TASK REQUIREMENTS:
Pick out each line of the records that includes the string "will", and copy it.

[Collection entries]
━━━━
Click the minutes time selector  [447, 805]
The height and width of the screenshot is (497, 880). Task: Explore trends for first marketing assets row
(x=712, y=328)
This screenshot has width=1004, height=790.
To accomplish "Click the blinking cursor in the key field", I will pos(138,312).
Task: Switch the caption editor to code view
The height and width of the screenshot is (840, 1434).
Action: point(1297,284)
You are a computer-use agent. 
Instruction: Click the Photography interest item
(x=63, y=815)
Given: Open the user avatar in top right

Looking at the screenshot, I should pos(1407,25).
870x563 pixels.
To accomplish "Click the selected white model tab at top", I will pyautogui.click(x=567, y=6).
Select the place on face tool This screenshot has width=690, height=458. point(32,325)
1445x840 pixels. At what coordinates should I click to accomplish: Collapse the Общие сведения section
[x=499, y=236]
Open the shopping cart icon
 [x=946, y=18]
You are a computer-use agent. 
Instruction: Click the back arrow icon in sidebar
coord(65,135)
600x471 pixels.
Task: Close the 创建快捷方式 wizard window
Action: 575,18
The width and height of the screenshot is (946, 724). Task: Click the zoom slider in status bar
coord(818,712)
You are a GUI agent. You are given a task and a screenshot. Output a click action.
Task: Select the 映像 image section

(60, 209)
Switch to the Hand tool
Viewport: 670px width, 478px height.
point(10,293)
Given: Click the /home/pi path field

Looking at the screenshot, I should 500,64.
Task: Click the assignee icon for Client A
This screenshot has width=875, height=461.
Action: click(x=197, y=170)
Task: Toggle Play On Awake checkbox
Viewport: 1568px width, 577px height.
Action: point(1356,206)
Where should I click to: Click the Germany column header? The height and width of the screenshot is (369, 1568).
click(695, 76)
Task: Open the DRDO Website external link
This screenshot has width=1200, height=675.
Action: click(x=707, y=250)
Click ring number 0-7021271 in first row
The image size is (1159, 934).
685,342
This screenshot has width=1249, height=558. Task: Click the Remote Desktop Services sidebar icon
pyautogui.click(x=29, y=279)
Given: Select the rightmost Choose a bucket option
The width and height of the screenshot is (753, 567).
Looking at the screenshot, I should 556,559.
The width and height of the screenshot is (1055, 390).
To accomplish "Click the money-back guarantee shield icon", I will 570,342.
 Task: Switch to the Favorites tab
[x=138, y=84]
━━━━
EXERCISE RESULT:
To accomplish "Click the blinking cursor in the key field", I will pos(138,312).
To accomplish "Click the selected white model tab at top", I will pyautogui.click(x=567, y=6).
To accomplish "Click the money-back guarantee shield icon", I will 570,342.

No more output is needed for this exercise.